When asked about the issue of false reports, Horowitz said you have to be careful vetting complaints and not jump to conclusions. This is also why having cameras is critical, he added. Peters agreed and said the bureau could use more resources for cameras.
The House passed bipartisan legislation to address deficiencies in BOP’s security camera and radio systems. The Senate previously passed the bill, so now it goes to the president’s desk.
Separately, Sens. Dick Durbin, D-Ill., Chuck Grassley, R-Iowa, Dianne Feinstein, D-Calif., and Alex Padilla, D-Calif., on Monday pressed the Justice Department for more answers on BOP staff misconduct, after receiving their requested data on staff-on-staff and staff-on-inmate sexual misconduct and abuse investigations from 2017 to 2021. The Senate Judiciary Committee leaders and members have sent the department various queries on this issue over the past year.

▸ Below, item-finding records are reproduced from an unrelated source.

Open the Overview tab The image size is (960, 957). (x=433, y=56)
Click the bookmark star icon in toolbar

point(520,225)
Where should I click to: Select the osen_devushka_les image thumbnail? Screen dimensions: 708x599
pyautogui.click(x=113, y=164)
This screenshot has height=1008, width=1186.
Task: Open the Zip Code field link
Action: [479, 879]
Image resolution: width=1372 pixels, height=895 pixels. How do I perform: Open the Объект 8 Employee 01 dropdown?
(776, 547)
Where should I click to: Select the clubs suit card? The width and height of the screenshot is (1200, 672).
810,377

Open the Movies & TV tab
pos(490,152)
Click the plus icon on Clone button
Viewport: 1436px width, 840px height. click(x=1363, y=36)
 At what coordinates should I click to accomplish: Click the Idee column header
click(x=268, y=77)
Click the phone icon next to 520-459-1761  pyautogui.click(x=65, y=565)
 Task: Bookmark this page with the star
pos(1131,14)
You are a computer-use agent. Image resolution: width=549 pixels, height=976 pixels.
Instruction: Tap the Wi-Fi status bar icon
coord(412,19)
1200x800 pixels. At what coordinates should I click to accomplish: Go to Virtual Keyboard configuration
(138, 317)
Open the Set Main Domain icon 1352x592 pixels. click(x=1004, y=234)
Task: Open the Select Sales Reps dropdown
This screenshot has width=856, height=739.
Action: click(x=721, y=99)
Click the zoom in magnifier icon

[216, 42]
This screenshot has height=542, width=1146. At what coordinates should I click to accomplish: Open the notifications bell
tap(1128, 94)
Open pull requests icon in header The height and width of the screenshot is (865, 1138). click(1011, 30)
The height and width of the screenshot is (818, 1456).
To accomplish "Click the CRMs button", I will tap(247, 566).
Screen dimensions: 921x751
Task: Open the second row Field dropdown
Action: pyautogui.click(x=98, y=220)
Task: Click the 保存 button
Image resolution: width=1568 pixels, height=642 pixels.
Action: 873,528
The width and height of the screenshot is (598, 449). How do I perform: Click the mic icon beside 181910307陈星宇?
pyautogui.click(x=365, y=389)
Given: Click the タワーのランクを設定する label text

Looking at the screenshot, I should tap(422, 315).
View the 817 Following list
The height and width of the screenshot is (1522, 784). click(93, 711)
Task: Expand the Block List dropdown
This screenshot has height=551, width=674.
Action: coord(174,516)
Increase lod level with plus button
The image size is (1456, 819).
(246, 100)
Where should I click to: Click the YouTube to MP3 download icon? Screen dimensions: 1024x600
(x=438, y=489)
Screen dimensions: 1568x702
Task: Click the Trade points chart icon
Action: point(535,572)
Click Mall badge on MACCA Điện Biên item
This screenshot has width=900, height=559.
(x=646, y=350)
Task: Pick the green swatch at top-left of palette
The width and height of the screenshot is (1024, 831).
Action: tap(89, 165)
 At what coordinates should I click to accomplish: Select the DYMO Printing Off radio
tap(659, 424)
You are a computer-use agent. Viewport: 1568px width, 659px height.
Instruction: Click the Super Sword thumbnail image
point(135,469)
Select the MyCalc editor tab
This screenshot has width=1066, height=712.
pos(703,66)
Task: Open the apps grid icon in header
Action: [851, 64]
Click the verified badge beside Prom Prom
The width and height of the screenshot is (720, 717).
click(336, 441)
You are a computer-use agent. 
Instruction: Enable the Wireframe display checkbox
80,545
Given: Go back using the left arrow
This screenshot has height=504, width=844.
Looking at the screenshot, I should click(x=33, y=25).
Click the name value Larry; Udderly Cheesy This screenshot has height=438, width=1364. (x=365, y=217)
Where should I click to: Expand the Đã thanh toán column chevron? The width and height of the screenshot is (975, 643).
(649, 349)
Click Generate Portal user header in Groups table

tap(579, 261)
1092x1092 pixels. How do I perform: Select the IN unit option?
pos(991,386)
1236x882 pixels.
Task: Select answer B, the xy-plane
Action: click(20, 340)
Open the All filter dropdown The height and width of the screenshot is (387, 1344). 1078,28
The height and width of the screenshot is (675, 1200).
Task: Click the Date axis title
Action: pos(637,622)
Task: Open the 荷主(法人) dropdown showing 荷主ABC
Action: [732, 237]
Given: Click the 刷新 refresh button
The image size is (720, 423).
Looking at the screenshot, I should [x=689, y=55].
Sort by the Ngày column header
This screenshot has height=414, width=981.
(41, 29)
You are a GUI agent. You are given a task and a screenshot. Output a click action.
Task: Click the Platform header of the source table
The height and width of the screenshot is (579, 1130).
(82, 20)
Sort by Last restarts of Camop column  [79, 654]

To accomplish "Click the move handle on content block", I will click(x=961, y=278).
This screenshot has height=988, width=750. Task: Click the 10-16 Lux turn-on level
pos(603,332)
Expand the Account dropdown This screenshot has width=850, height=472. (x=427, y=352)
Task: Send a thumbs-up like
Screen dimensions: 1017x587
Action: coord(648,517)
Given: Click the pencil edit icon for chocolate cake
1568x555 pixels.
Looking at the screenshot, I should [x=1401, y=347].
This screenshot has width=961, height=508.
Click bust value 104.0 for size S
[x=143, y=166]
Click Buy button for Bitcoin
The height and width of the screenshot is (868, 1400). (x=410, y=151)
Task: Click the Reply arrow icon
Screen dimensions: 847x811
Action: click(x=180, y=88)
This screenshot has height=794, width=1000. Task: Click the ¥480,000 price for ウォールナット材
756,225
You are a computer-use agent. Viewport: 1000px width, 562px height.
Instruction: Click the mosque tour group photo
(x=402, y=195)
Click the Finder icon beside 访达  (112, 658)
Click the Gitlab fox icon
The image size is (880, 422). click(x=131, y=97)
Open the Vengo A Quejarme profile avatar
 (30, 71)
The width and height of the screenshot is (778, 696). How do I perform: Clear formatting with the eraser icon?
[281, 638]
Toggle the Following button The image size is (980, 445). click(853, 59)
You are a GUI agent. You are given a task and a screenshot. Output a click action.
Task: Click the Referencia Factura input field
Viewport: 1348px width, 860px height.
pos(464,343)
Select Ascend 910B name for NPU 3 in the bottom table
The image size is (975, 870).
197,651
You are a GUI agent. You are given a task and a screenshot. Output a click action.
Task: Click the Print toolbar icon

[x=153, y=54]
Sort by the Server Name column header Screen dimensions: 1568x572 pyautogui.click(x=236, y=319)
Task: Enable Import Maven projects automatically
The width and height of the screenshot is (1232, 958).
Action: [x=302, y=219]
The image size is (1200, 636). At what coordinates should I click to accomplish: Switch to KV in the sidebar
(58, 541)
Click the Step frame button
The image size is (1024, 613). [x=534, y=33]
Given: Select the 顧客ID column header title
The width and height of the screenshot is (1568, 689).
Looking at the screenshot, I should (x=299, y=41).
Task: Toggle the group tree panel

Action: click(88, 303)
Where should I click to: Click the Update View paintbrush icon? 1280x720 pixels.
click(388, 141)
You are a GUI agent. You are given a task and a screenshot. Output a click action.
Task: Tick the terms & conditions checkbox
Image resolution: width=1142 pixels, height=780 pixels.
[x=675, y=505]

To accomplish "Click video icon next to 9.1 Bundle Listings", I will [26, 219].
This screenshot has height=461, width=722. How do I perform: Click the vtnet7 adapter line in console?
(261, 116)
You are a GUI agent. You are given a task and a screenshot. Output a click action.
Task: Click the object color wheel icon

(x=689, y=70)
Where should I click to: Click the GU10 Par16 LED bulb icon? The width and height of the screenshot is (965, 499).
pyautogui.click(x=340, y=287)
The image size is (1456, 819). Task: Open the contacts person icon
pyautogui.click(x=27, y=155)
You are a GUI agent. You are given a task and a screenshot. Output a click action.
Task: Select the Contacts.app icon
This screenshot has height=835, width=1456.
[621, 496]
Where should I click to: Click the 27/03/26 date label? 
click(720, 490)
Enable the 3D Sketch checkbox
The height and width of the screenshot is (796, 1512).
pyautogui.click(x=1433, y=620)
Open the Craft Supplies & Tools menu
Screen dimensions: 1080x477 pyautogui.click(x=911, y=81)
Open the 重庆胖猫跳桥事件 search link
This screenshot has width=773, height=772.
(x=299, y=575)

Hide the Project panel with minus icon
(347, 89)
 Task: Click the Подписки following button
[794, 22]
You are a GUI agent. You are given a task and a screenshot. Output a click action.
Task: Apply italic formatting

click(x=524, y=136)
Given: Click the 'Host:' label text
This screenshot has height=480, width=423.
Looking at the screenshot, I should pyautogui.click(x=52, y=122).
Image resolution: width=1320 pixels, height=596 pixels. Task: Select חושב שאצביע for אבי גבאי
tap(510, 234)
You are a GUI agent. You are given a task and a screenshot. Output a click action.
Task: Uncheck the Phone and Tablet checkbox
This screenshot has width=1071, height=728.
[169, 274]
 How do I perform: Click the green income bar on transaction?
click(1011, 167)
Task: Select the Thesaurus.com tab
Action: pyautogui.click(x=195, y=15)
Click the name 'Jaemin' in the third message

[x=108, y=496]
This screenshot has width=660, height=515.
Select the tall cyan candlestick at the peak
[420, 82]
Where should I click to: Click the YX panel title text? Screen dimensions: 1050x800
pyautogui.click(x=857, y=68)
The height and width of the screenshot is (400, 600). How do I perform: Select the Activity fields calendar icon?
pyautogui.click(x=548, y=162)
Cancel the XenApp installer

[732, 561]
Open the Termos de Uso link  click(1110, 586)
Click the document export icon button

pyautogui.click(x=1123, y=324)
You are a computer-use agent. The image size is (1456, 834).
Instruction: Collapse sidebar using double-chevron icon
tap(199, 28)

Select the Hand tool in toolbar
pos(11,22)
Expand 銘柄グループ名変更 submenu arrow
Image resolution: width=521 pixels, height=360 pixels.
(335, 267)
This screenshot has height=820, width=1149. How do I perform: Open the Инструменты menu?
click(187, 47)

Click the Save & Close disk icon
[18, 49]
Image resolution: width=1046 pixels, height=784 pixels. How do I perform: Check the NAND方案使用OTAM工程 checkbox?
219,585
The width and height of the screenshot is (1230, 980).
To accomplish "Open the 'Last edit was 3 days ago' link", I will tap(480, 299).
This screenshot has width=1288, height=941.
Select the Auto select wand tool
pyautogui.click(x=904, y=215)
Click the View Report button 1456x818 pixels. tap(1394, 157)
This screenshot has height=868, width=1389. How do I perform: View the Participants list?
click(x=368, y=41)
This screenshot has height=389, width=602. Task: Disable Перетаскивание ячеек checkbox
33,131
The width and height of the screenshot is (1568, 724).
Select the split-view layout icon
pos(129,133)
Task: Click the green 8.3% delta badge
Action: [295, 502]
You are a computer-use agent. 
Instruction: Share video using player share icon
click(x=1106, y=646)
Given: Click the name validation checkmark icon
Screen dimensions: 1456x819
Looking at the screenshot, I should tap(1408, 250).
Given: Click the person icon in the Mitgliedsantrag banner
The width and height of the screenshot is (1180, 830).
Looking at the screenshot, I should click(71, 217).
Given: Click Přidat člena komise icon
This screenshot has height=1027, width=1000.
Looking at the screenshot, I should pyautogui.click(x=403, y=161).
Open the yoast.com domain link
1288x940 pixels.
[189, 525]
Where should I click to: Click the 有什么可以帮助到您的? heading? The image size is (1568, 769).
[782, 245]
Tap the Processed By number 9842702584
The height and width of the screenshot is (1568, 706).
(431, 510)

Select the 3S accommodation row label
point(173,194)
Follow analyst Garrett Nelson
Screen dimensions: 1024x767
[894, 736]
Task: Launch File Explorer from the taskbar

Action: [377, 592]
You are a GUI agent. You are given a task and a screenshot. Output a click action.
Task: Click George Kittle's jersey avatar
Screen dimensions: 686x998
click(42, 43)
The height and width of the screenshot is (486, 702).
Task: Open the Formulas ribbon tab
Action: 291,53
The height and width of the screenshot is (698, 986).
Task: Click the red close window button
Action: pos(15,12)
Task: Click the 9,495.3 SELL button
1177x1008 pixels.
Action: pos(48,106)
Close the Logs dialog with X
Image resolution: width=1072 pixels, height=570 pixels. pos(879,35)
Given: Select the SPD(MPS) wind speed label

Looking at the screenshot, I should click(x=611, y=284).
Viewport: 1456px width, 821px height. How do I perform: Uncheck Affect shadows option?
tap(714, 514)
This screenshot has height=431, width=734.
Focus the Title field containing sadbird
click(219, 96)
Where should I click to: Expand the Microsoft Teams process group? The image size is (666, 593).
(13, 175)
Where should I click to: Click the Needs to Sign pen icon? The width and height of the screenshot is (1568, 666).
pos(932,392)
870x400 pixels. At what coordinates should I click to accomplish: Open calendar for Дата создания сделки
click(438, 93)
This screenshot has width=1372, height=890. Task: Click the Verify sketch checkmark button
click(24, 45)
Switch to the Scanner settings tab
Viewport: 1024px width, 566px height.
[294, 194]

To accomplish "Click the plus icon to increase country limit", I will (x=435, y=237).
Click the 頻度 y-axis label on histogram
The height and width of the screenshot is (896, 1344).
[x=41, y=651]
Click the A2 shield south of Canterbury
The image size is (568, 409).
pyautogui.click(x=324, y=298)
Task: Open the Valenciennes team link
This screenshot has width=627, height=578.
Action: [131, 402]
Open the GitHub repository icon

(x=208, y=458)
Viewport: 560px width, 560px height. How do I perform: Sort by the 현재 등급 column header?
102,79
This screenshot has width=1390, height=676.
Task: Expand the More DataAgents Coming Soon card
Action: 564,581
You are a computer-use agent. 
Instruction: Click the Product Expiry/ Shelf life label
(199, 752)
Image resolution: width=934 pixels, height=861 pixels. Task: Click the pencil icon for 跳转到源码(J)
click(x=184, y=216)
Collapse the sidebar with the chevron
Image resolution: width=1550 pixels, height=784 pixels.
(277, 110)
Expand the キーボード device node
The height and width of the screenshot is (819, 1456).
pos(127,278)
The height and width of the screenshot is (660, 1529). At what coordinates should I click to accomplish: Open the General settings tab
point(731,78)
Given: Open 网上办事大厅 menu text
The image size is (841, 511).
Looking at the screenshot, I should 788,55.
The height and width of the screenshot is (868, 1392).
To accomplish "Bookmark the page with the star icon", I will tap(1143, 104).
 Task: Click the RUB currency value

“This data show an alarming number of reports of sexual abuse across bureau facilities and that the majority of these reports were closed as unsustained,” the senators wrote. In a footnote, they explained that due to the confidentiality and complexity of the data, they agreed with the Justice Department request to not disclose it at this time. The lawmakers asked for a response to their questions by January 9.
“As demonstrated by our recent actions, the department is taking sexual misconduct in federal prison facilities extremely seriously and we have been proactive in working with Congress on this issue,” said a spokesperson for the Justice Department. “We are currently reviewing the letter and will respond to it in due course.”